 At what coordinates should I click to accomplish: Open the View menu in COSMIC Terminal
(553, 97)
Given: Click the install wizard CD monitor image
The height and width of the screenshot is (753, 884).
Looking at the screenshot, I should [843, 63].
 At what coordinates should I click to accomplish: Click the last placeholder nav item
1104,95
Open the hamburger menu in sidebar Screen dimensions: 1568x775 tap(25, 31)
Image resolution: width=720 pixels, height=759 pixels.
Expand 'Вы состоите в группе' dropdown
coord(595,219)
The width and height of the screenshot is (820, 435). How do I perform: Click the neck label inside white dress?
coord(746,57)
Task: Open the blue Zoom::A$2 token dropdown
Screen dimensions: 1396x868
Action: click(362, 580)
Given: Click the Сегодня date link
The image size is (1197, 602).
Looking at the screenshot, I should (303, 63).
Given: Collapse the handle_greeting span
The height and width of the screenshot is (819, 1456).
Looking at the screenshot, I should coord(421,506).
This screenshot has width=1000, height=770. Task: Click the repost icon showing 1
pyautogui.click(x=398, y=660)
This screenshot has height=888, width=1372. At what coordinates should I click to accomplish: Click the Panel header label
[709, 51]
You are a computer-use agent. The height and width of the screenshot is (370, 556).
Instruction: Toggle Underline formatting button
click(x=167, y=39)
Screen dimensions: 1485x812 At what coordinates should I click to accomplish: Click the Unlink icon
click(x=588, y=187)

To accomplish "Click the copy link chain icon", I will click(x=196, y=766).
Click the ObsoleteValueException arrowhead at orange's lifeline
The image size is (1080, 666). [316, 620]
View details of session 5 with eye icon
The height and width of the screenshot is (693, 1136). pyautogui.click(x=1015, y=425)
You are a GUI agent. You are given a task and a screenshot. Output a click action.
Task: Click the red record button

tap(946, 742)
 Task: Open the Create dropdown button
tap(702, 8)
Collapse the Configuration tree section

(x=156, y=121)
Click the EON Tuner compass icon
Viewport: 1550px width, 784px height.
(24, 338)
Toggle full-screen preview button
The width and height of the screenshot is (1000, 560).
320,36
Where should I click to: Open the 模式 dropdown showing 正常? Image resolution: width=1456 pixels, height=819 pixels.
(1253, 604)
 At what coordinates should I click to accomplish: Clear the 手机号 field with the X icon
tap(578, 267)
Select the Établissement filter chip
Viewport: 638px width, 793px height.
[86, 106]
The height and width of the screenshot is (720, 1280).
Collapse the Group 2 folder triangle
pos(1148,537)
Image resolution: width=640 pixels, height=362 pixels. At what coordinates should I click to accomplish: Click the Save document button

------------------------------------

### TASK STATEMENT
Convert the lines above, starting at the line that contains "Toggle full-screen preview button" and ending at the line that contains "(1253, 604)", into a JSON list of strings with one string per line and blank lines left out.

### WORKED SOLUTION
[
  "Toggle full-screen preview button",
  "The width and height of the screenshot is (1000, 560).",
  "320,36",
  "Where should I click to: Open the 模式 dropdown showing 正常? Image resolution: width=1456 pixels, height=819 pixels.",
  "(1253, 604)"
]